Transformer Architecture

The Transformer Revolution

Introduced in the seminal paper "Attention Is All You Need" (Vaswani et al., 2017), the Transformer architecture revolutionized natural language processing and became the foundation for virtually all modern generative AI models.

Why Transformers?

Parallelization: Unlike RNNs, processes all tokens simultaneously
Long-range Dependencies: Attention mechanism captures relationships across entire sequences
Scalability: Performance improves predictably with size

Core Components

Self-Attention Mechanism

Positional Encoding

Since Transformers process all tokens in parallel, positional encodings inject sequence order information:

import torch
import math

def positional_encoding(max_len, d_model):
    pe = torch.zeros(max_len, d_model)
    position = torch.arange(0, max_len).unsqueeze(1).float()
    div_term = torch.exp(torch.arange(0, d_model, 2).float() * -(math.log(10000.0) / d_model))
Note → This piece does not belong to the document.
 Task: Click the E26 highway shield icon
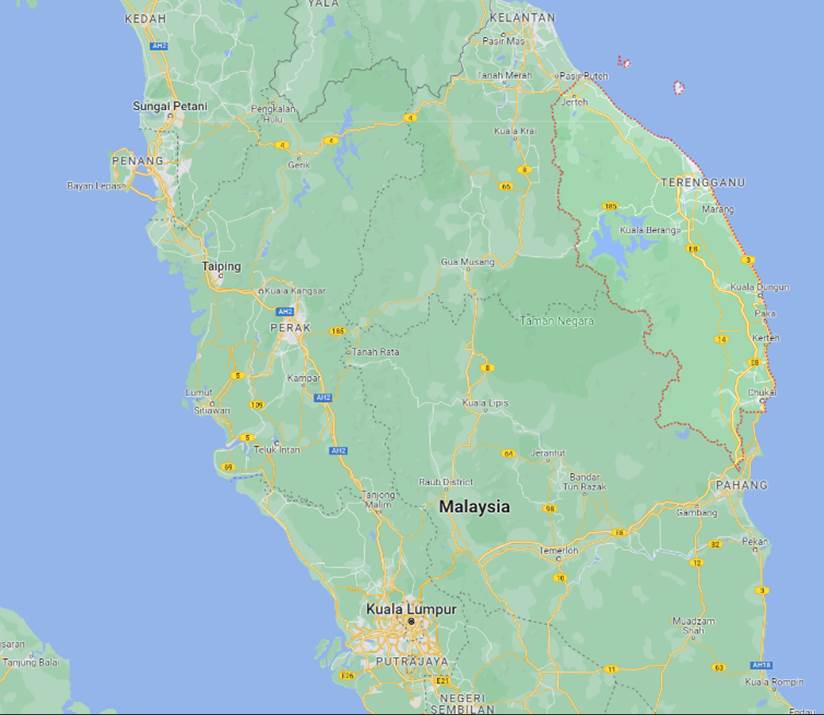tap(348, 675)
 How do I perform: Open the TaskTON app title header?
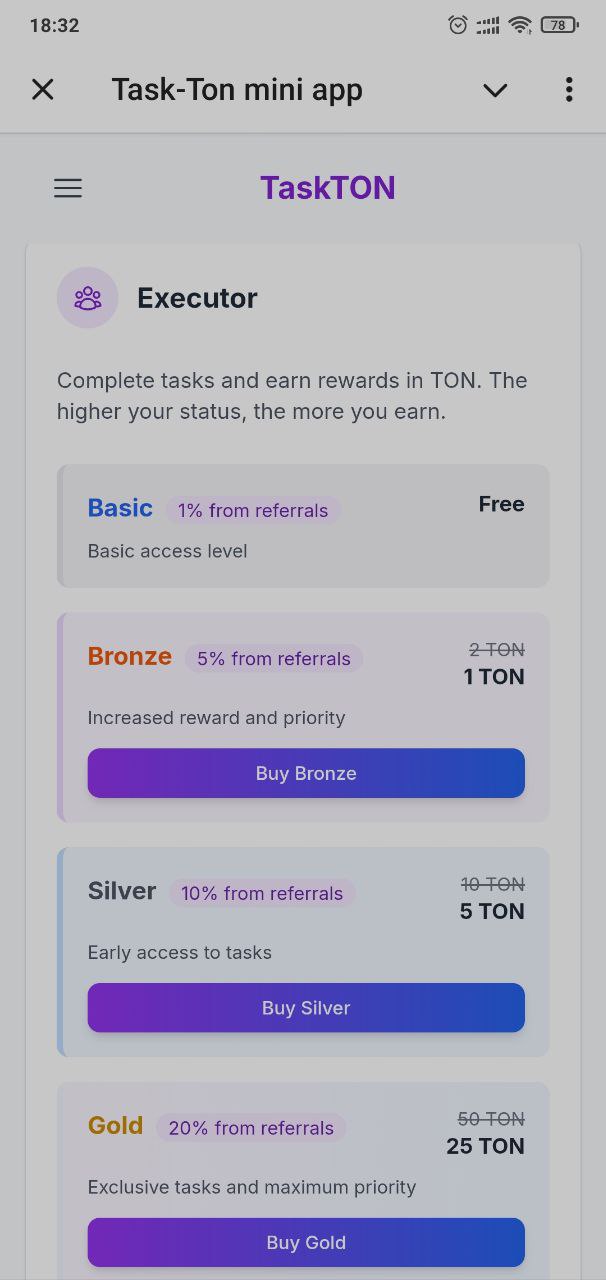(x=328, y=187)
    pe[:, 0::2] = torch.sin(position * div_term)
    pe[:, 1::2] = torch.cos(position * div_term)

    return pe

# Example: 100 positions, 512 dimensions
pe = positional_encoding(100, 512)
print(f"Positional encoding shape: {pe.shape}")

Multi-Head Attention

Multi-head attention allows the model to jointly attend to information from different representation subspaces:

import torch.nn as nn
import torch

class MultiHeadAttention(nn.Module):
    def __init__(self, d_model, num_heads):
        super().__init__()
        self.num_heads = num_heads
        self.d_model = d_model
        self.d_k = d_model // num_heads

        self.W_q = nn.Linear(d_model, d_model)
        self.W_k = nn.Linear(d_model, d_model)
        self.W_v = nn.Linear(d_model, d_model)
        self.W_o = nn.Linear(d_model, d_model)

    def scaled_dot_product_attention(self, Q, K, V, mask=None):
        scores = torch.matmul(Q, K.transpose(-2, -1)) / math.sqrt(self.d_k)

        if mask is not None:
            scores = scores.masked_fill(mask == 0, -1e9)

        attention_weights = torch.softmax(scores, dim=-1)
        output = torch.matmul(attention_weights, V)
        return output, attention_weights

    def forward(self, query, key, value, mask=None):
        batch_size = query.size(0)

        Q = self.W_q(query).view(batch_size, -1, self.num_heads, self.d_k).transpose(1, 2)
        K = self.W_k(key).view(batch_size, -1, self.num_heads, self.d_k).transpose(1, 2)
        V = self.W_v(value).view(batch_size, -1, self.num_heads, self.d_k).transpose(1, 2)

        output, attention_weights = self.scaled_dot_product_attention(Q, K, V, mask)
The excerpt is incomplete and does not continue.